Afetividade
em detrimento do intelecto, praticidade
em detrimento da teoria. Ao longo dos anos, o senso comum desenvolveu
várias artimanhas para justificar uma inaptidão natural
das mulheres no trabalho do pensamento. Não há imagens
femininas positivas, que pareçam capazes de fazer e pensar
ao mesmo tempo.
Essa idéia se encontra logo na nota editorial de Cadernos
Espinosanos, periódico do grupo de estudos coordenado pela
filósofa e professora da FFLCH/USP Marilena Chauí,
que lança nesta quarta-feira uma edição especial
dedicada ao 8 de março. Provando que é possível,
toda a publicação foi feita pelas mulheres do grupo.
Ex-alunas de Marilena e principais responsáveis pelo projeto,
as doutorandas Tessa Moura Lacerda e Luciana Zaterka fizeram de
tudo: procura de artigos, revisão e preparação
dos textos, acompanhamento editorial e distribuição.
Foi difícil, pois éramos as únicas mulheres
no grupo com disponibilidade para se dedicar integralmente à
revista, diz Tessa, que desde a pós-graduação
se especializou em Leibniz. Logo em seguida, Luciana, atualmente
pesquisando a obra do filósofo Robert Boyle, ressalta que
apesar de todas as dificuldades, criadas em parte por nossa
opção de trabalho, conseguimos cumprir o cronograma
à risca. Além dos créditos de produção,
as duas assinam artigos na revista sobre os filósofos que
estudam. Luciana traduziu, juntamente com Eunice Ostrensky, o curioso
Ensaio Físico-Químico Contendo um Experimento
com Algumas Considerações acerca das Diferentes Partes
e da Reintegração do Salitre, de Boyle, um autêntico
exemplar da ciência empirista inglesa. Já Tessa preparou
uma biografia sobre o filósofo alemão Leibniz, como
introdução para jovens pesquisadores.
Os artigos, todos inéditos, cobrem uma vasta gama de assuntos,
incluindo medicina, política e metafísica. Tessa considera
que esta pluralidade temática, ao mesmo tempo que tornou
a revisão textual mais trabalhosa, transformou a revista
em um produto interessante não só para estudantes
de graduação e pós, mas para interessados em
filosofia em geral. Tanta pluralidade, porém, deixa
em aberto qual foi o critério na escolha dos artigos. São
todos de mulheres cuja especialidade é a filosofia seiscentista.

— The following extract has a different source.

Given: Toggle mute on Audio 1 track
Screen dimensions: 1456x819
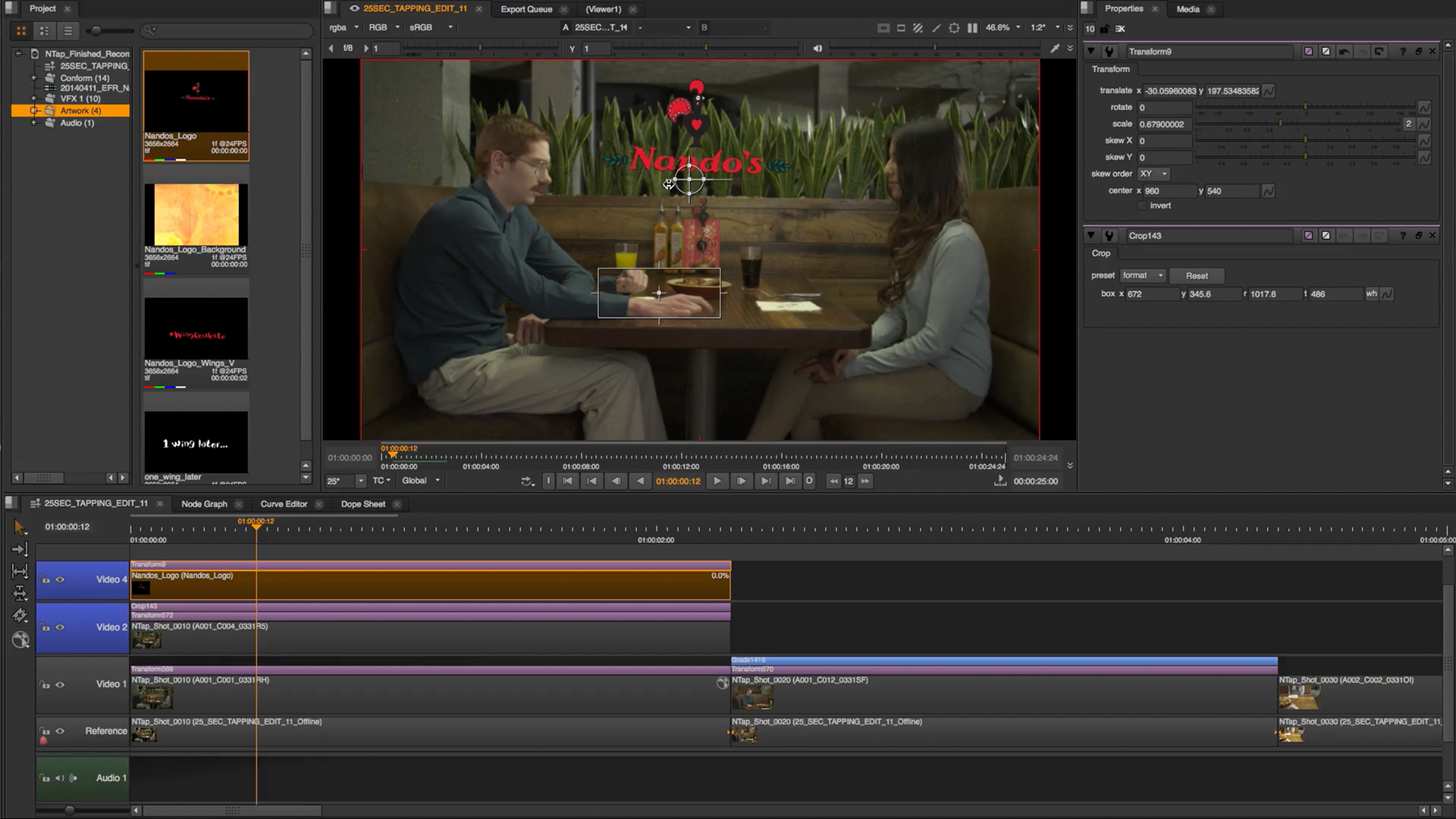Looking at the screenshot, I should point(58,778).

Essa é uma característica cada vez mais marcante no
Grupo de Estudos Espinosanos, que já não mais se resume
à obra de Espinosa, esclarece Luciana.
Mas a iniciativa de fazer uma revista apenas com mulheres, inédita
nas publicações do gênero, não poderia
incitar reações contrárias no público
masculino? Por enquanto, ninguém reclamou de nada,
concordam as doutorandas. Não há nenhum ranço
feminista no projeto. O verdadeiro objetivo era mostrar que quando
um grupo coeso age com determinação, o trabalho funciona,
comenta Tessa. Luciana conclui: Os homens do grupo só
têm elogiado. De qualquer forma, na próxima edição
eles já voltam a participar.
O
lançamento da edição especial de Cadernos Espinosanos
acontece nesta quarta, no Departamento de Filosofia da FFLCH/USP
(av. Prof. Luciano Gualberto, 315, sala 14, Cidade Universitária,
tel. 3091-3761), com a palestra Nota
para um Rodapé Selvagem, às 18h30, ministrada
pela professora Marilena Chauí. E às 19h, começa
a sessão de autógrafos e um coquetel com a presença
de todas as autoras da revista, que será vendida a R$ 10,00.